### PROVIDED PASSAGE:
I enjoy watching them and I understand that it's all a load of bollocks.
 
Archaeology is just more exciting with aliens. Whenever I've watched a documentary involving real archaeologists, it always seems to portray a bunch of guys in woolly jumpers digging up a damp field in Bath and finding some shards that once used to be a pot. This pot really increases our knowledge of the influence of Roman design on mid 1st century British cooking utensils, they enthuse.

Bugger that. I'd rather watch how aliens built the pyramids as interdimensional stargates, and then the bad aliens came along and there was loads of fighting and lasers and time travel and everything. Aliens didn't mess around making pots with whorls on and losing belt buckles in fields.
 
I would guess that most of the posters on this board know how to enjoy the fantasies of pseudo-archaeology and scholarship. I think there is a lot to be said for the mind-boggling! It may work for whole quarters of an hour at a time as we are caught up in a mad pseudo-documentary; it won't last longer than the first trip to the footnotes (if any) when we are reading a book.

I am disappointed with the would-be mind-bogglers not because they are crap at history but because they are crap at boggling!

Enthusiasts for this stuff like to think their minds are more open than conventional thinkers but it is dismaying to look at the thickets of piffle they throw up in their search for the treasures of Rennes-le-Chateau, the grave of Jesus, the international prehistoric pyramid-savants, the giant Vulvarians who built Stoneminge . . .

I want my mind to be boggled properly and I want it now! :mad:
 
The thing that bothers me about ancient astronaut-type programming is that there's an assumption that ancient people could not have thought of/designed/created/ whatever it was that so puzzled the researchers. Not on their own, anyway. This does not give much credit to the intelligence of ancient people and even deprives them of the credit they deserve.

I saw Chariots of the Gods when I was tiny - maybe 3? - and I was amazed by it, I thought it was awesome. Wild speculation can be fun. As an adult, though, I don't tend to believe in progress so much. I do believe our ancestors were capable of these things we're now hard-pressed to understand.

I also mourn the good science and history programming on Discovery and History channels (and their many offshoots) but at least the Smithsonian channel had good programming still.
 
Archaeology is just more exciting with aliens. Whenever I've watched a documentary involving real archaeologists, it always seems to portray a bunch of guys in woolly jumpers digging up a damp field in Bath and finding some shards that once used to be a pot. This pot really increases our knowledge of the influence of Roman design on mid 1st century British cooking utensils, they enthuse.

Bugger that. I'd rather watch how aliens built the pyramids as interdimensional stargates, and then the bad aliens came along and there was loads of fighting and lasers and time travel and everything. Aliens didn't mess around making pots with whorls on and losing belt buckles in fields.

I also get fed up with them describing anything they don't understand as a 'ritual object'. If you don't know what it is just say.

### PROVIDED INFORMATION:
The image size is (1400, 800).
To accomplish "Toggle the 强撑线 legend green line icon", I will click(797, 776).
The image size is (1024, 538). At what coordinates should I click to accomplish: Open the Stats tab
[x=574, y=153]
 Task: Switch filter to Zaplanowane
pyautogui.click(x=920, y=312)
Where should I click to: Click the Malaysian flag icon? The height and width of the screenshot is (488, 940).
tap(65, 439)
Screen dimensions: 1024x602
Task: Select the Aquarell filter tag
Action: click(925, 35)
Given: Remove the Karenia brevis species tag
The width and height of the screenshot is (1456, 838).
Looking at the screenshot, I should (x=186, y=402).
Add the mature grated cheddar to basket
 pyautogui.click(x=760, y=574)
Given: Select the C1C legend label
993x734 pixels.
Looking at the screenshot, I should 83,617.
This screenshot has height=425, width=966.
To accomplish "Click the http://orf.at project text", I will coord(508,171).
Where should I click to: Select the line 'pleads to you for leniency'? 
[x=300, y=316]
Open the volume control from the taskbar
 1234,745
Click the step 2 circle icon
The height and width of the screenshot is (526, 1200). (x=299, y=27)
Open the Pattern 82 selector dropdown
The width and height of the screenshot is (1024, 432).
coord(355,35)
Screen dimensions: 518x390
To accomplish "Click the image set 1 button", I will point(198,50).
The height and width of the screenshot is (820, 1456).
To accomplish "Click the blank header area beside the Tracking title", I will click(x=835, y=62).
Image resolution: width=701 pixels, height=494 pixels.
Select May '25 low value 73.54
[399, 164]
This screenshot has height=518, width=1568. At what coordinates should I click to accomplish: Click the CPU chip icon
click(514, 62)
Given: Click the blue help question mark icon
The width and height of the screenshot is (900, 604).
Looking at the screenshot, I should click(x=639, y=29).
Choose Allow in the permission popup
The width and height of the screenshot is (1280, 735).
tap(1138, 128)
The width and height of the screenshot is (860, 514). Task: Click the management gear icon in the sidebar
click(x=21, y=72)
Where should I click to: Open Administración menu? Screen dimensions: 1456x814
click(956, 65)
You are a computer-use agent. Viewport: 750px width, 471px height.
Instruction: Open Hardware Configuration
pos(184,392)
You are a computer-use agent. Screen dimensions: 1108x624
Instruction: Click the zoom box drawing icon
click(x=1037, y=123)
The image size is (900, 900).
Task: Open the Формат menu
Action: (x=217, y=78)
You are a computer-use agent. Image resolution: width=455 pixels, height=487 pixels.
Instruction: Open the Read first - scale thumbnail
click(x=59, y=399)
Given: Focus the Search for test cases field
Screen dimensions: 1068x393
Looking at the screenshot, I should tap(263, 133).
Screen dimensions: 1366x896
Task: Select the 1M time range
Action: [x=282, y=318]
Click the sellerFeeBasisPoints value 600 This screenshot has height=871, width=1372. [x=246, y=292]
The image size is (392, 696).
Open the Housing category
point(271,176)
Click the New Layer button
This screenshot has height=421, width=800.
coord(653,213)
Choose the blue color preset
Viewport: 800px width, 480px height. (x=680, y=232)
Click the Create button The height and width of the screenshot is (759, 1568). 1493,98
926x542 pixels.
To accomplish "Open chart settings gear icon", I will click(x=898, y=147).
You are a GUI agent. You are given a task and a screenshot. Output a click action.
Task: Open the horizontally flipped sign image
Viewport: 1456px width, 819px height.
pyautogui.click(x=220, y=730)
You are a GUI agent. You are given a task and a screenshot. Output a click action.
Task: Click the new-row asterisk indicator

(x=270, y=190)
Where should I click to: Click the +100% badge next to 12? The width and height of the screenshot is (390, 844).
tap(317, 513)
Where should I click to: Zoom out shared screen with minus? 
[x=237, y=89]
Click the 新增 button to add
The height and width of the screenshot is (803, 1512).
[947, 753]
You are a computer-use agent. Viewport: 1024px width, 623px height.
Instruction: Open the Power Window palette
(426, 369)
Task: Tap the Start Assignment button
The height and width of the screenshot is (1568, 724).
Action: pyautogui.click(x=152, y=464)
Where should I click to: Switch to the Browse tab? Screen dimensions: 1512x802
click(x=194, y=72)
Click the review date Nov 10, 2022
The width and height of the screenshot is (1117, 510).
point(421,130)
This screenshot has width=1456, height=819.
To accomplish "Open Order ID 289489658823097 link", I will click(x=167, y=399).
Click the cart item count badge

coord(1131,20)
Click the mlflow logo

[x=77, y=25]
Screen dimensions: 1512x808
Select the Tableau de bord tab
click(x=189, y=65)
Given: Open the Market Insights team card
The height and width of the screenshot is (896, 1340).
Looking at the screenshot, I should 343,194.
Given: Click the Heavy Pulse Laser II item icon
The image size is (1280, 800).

### EXERCISES:
**a.** List every television channel named in the discussion of pseudo-archaeology.
**b.** Answer these questions from the pseudo-archaeology discussion, one per line:
(i) Where are the archaeologists in woolly jumpers shown digging?
(ii) At about what age did one poster first see Chariots of the Gods?
(iii) What label do archaeologists give to anything they don't understand?

### TASK-BY-TASK OUTPUTS:
**a.** Discovery, History, Smithsonian

**b.**
(i) A damp field in Bath
(ii) Maybe 3
(iii) 'Ritual object'